Supplied passage =>
%%

I don't believe this is the same issue. Apple had a stricter requirement that didn't follow. HARICA didn't have a stricter requirement. It listed two email addresses that could be used to contact the CA in case of an issue, one that worked and one that didn't work (for a limited time).
It sounds overly strict to consider it a violation when there is a single control failure in a process that has redundant controls. Does that make sense?
The incident (IMO) is associated with the 4.9.3:
"The CA SHALL provide Subscribers, Relying Parties, Application Software Suppliers, and other third parties with clear instructions for reporting suspected Private Key Compromise, Certificate misuse, or other types of fraud, compromise, misuse, inappropriate conduct, or any other matter
related to Certificates. The CA SHALL publicly disclose the instructions through a readily accessible online means and in Section 1.5.2 of their CPS."

%%

Objective 1 =>
Rewrite the paragraph of the HARICA contact-address post that begins "I don't believe this is the same issue" in two or three shorter sentences, keeping its main facts.
Objective 2 =>
Go on with the HARICA contact-address post, starting after its final quoted sentence.
The listing after this point is separate material.

Raw data =>
%%

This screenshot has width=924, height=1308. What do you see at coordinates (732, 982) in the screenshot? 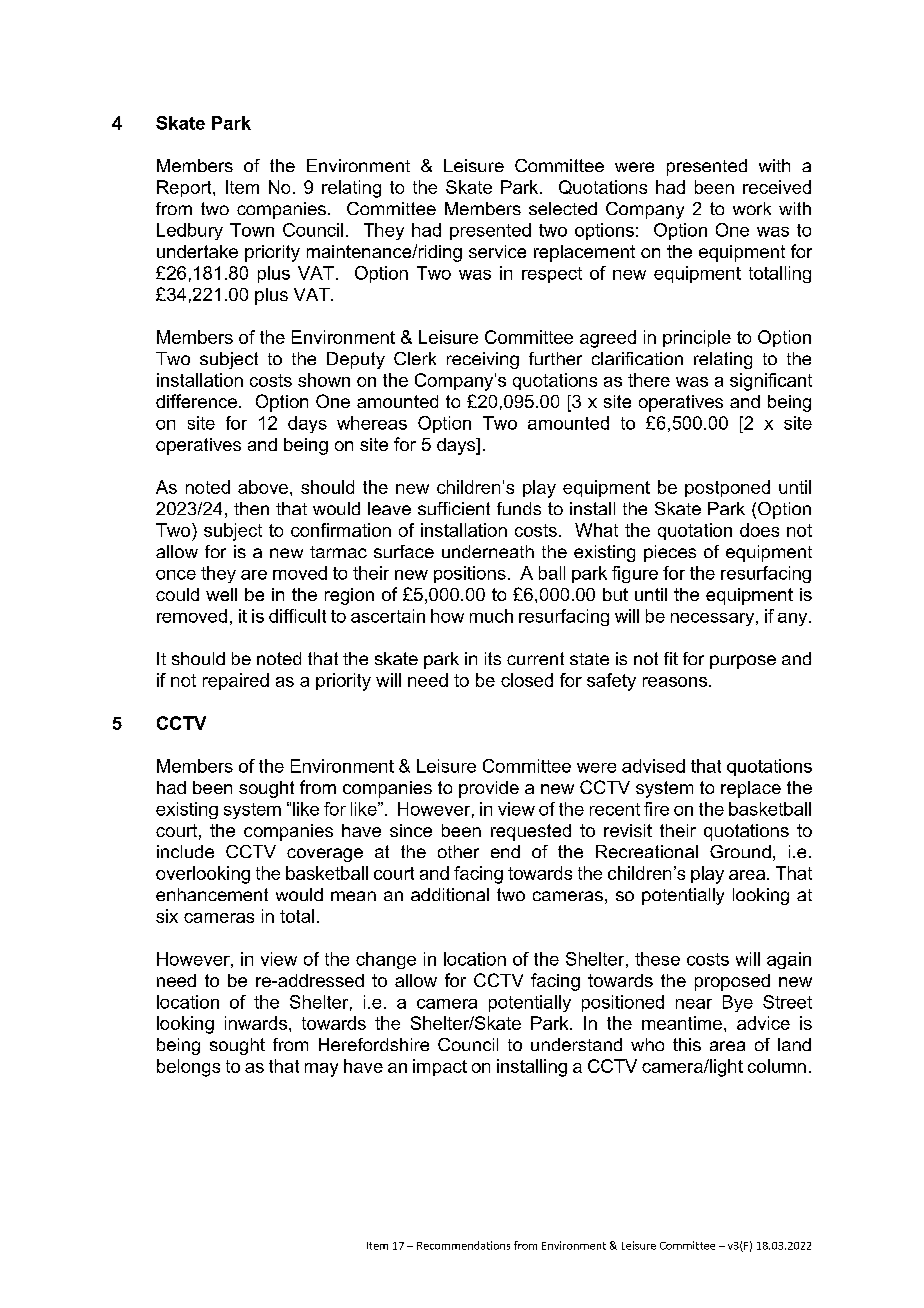
I see `proposed` at bounding box center [732, 982].
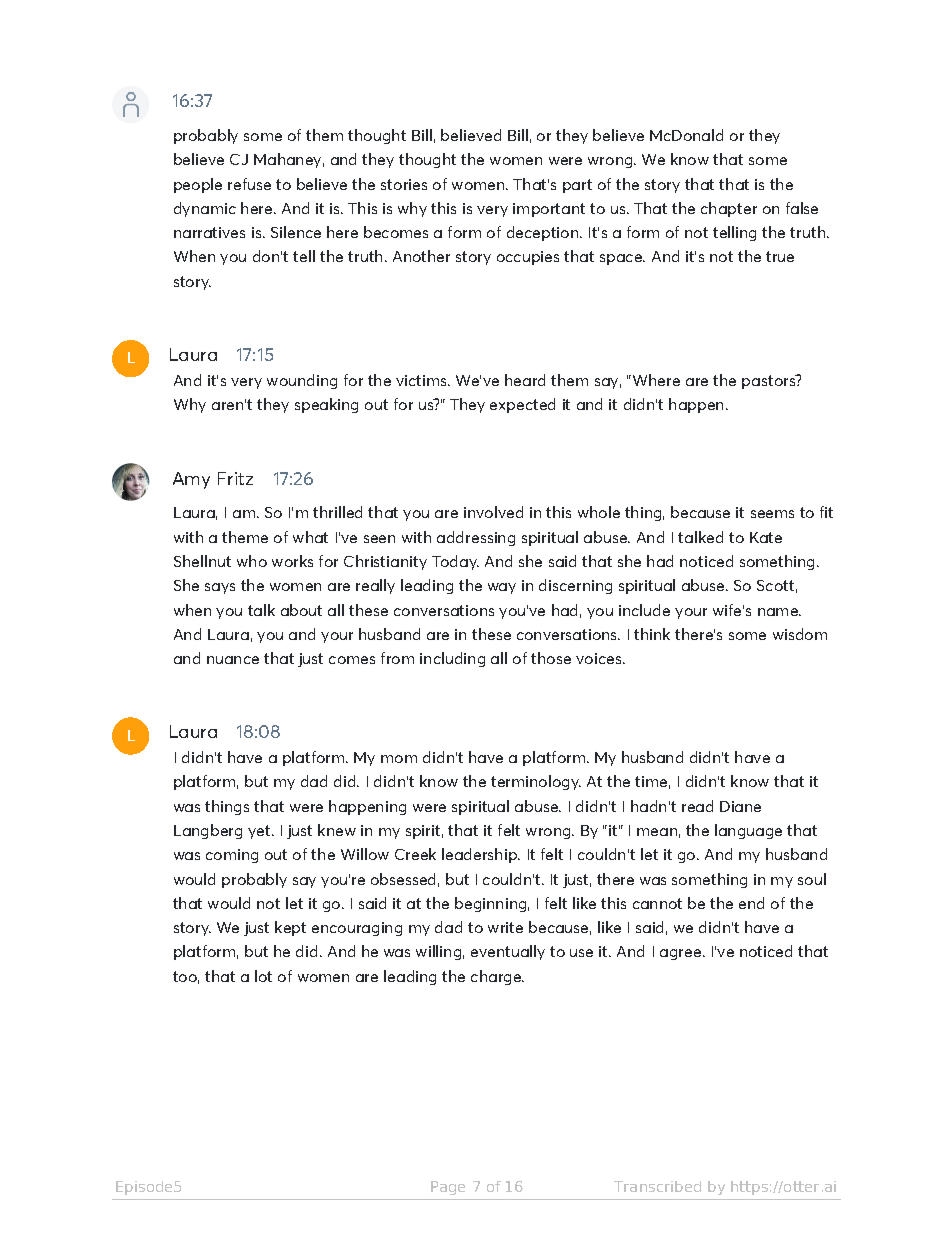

%%

Exercise result 1 =>
The writer sees this as a different issue from the Apple case, because HARICA, unlike Apple, had no stricter requirement. HARICA listed two email addresses for contacting the CA about an issue. One worked, and the other did not work for a limited time.

Exercise result 2 =>
Despite two methods being listed, having one of the emails not working means the instructions were not clear to the third party reporter.
Do you believe HARICA didn't have "_clear _instructions" in the CP/CPS? It reads as follows:
Contact HARICA for Certificate Problem Reports by sending an email to “cert-problem-report at harica.gr”.
HARICA also maintains a continuous 24x7 ability to respond internally to a high-priority Certificate Problem Report to the email address “high-> priority-cert-problem-report at harica.gr”, and where appropriate, forward such a complaint to competent public authorities, and/or revoke a Certificate that is the subject of such a complaint.
The instructions were clear enough and effective enough that the reporter was able to submit the CPR using the second email address. Therefore, I don't think there is a question about whether the instructions were "clear". Obviously they could be more clear, saying something like "if the first email address doesn't work for any reason, please use the second one". Would you consider it a violation then?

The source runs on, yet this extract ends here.